The diaries’ cardinal virtues are their candour and self-awareness. I suspect that if I had met Clark, I would have dismissed him as a spoilt, arrogant womaniser with alarmingly right-wing views; but on the page his openness to his own faults makes him tolerable and even endearing. ‘Fool, Clark,’ is his habitual cry as he chronicles another error of judgement or lapse into temptation. His account of trying to give a House of Commons speech after attending a wine-tasting is a classic.

Clark has the rare gift of writing amusingly about tedium, and what comes across most strongly is the sheer dullness of the daily grind in ‘the bloody House of C, being yerr’d at the Box by a lot of spiteful drunks, on subjects that bore and muddle me’. A Minister’s lot is slightly better than a backbencher’s, but he is still ‘a zombie in invisible handcuffs’, at the mercy of civil servants who vie to fill every spare moment with unnecessary meetings.

Not that there is a shortage of intrigue: Clark’s record of Mrs Thatcher’s fall will endure for as long as there are daggers to be drawn. What is fascinating is that the habitual objects of his animosity are his fellow Conservatives, while Labour and SDP opponents are accorded grudging admiration. A political party is a monster that eats itself.

Of the three volumes, the first to be published – covering the years 1983 to 1992 – is the best. In its prequel, Into Politics, Clark is a bit too full of himself, while the posthumous Last Diaries suffer from self-consciousness. But together the trio describe a Faustian arc: seduced by the political world, he sees through its hollowness and eventually finds the courage to resign, only to find that he can’t live without it; he sets about getting re-elected, and succeeds, but by then it is too late – he is too old and ill to achieve anything. Ah, Mephistopheles!

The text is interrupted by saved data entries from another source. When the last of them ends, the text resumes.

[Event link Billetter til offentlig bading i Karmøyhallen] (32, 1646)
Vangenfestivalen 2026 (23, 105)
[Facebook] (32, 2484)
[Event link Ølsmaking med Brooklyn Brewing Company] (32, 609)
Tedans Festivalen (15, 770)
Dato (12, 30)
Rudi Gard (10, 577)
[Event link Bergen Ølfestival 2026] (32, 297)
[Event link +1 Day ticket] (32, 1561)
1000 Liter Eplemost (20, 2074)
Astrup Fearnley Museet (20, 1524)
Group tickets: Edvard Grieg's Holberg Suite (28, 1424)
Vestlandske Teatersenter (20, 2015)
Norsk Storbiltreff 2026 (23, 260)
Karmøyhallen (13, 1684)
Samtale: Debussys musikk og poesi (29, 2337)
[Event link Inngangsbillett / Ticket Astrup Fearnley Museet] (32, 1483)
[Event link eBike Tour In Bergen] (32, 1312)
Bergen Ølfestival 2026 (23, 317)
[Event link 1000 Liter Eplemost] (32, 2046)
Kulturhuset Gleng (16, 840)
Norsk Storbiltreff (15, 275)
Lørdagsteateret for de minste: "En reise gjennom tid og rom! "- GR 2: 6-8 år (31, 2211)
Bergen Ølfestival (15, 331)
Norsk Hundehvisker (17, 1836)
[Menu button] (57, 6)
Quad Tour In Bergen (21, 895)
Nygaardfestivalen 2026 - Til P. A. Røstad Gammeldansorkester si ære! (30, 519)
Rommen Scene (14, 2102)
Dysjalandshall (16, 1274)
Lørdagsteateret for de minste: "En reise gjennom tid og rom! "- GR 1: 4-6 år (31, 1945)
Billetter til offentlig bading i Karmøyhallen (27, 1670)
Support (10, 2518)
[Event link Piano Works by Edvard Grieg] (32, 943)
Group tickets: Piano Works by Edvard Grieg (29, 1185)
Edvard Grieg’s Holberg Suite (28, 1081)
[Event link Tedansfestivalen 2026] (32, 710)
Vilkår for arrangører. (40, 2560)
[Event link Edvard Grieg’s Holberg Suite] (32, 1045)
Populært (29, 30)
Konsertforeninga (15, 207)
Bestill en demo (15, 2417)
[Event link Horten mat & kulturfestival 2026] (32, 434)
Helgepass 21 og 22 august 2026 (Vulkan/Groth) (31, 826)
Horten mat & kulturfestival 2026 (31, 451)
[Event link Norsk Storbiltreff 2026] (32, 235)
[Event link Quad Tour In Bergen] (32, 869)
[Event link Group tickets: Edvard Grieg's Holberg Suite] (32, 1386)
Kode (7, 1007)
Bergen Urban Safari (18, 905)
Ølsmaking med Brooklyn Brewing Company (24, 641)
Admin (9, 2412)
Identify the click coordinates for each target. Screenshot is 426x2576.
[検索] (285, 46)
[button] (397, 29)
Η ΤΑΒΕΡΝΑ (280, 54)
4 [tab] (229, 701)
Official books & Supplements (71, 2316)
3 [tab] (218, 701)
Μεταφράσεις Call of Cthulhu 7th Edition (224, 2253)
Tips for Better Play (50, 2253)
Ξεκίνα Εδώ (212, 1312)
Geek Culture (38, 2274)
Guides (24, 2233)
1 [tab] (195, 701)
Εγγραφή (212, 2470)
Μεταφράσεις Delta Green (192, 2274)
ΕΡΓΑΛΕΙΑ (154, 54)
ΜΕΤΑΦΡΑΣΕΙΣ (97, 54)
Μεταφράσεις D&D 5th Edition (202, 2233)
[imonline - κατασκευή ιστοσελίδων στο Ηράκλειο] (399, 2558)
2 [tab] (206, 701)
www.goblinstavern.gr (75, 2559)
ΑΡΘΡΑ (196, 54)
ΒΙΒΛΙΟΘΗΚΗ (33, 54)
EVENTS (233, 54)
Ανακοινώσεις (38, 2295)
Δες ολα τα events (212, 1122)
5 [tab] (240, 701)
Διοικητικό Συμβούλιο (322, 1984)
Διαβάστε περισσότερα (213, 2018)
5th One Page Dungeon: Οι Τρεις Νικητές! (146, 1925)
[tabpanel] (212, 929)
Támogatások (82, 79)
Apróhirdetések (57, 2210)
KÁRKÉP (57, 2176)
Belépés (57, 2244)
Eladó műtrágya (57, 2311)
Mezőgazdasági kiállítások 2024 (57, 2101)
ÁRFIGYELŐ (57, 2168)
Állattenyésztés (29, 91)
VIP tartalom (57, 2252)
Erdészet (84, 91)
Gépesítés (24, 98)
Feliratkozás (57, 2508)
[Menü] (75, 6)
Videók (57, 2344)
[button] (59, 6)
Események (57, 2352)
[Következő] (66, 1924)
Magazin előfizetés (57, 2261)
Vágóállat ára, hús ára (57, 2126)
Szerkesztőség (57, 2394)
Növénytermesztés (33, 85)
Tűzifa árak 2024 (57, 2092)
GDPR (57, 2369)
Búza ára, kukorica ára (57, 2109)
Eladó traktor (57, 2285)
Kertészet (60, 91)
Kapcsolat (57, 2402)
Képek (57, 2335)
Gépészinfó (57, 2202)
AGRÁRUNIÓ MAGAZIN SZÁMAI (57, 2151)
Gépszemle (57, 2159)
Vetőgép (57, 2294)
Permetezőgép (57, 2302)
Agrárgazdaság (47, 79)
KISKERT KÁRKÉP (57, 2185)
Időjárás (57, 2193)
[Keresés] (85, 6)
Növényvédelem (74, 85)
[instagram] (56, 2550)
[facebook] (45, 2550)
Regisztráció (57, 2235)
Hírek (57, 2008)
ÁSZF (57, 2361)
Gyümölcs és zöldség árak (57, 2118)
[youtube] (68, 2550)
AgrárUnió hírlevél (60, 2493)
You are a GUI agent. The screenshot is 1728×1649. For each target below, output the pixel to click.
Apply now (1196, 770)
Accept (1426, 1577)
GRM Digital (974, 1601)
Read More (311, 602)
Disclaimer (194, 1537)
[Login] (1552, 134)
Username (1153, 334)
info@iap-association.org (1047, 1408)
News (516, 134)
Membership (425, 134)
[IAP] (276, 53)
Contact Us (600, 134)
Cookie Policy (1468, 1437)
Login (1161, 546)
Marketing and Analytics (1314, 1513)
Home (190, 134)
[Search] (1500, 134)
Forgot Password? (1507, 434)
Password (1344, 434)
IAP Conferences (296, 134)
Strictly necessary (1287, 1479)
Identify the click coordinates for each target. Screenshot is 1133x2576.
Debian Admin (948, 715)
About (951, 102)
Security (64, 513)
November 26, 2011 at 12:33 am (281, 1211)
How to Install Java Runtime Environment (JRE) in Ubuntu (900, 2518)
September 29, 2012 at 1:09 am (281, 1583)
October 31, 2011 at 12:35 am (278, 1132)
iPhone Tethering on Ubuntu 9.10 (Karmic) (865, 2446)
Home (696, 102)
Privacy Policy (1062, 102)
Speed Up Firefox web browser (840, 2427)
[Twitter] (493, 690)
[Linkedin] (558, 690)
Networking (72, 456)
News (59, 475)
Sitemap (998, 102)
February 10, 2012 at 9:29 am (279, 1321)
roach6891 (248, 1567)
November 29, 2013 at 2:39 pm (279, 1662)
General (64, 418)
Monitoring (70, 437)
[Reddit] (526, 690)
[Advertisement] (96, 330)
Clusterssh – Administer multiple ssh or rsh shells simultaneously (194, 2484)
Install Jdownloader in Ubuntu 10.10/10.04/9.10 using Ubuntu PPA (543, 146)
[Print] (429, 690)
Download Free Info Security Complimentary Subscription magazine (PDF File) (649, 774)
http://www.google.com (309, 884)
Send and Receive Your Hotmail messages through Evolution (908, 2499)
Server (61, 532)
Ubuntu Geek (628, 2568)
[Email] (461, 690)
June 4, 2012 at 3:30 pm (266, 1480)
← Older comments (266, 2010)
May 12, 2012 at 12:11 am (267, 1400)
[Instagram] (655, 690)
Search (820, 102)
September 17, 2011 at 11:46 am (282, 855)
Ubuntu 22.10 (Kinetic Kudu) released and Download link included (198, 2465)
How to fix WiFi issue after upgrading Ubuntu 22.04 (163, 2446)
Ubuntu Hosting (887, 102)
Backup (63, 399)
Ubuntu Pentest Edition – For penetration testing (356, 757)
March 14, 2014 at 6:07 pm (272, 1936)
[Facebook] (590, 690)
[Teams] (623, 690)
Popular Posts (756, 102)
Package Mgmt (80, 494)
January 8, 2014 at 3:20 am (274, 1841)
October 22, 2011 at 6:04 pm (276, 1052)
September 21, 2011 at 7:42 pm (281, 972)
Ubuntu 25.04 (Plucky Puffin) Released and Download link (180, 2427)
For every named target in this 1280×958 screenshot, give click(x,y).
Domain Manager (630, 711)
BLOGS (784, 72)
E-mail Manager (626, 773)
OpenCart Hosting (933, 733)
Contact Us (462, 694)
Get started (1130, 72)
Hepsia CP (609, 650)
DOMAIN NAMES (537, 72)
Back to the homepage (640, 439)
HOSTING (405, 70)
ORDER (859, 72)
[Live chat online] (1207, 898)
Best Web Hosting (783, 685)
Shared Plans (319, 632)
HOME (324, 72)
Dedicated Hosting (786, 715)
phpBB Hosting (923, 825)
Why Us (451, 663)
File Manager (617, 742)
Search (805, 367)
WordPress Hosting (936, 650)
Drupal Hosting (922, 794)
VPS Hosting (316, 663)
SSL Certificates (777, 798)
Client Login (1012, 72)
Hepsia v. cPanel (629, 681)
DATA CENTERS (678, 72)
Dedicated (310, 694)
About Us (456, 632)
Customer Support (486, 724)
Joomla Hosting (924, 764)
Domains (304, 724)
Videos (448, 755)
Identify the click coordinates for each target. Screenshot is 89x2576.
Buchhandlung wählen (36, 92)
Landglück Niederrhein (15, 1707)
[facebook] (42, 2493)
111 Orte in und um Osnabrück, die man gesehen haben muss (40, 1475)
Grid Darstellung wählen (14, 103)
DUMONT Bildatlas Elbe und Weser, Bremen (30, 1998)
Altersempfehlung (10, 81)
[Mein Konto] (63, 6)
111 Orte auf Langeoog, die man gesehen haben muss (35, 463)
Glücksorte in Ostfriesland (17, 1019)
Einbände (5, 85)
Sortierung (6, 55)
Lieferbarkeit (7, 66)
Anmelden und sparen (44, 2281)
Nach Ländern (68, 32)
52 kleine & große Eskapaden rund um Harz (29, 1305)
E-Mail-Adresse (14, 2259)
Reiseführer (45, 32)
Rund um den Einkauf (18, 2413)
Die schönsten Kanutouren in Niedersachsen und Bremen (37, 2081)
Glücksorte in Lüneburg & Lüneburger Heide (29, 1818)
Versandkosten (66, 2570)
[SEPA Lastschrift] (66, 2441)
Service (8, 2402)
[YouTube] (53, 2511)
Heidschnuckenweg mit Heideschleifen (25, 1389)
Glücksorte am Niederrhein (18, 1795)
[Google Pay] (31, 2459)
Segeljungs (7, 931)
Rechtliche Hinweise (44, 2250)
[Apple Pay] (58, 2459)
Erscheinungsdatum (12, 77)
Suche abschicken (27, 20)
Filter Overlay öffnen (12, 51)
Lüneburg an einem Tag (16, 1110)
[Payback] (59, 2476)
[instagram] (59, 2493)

The quintessential episode is that of the Fur Labelling Order. An ardent animal-lover, Clark puts his all into legislation which will highlight the cruelty of leg-trapping. But as luck would have it, Mrs Thatcher’s constituency is home to some influential furriers, and she is about to make an official visit to Canada. She asks him to drop the issue, and to his bitter shame he does.

Only when he escapes the fetid corridors of power and engages with the natural world does Clark feel fully himself. Flying over Canada, he meditates on the terror of the Northern Ice-cap, ‘So utterly lifeless and bleak. In the desert there would at least be foxes and insects and little roots waiting to be nurtured by the rain. But the Polar route is all ice cliffs, and pale chasms of depth unknown.’ The beauty of that final sentence flashes from the page, reminding us of what will endure long after Secretaries of State have been forgotten – and that poets are the true legislators of the world.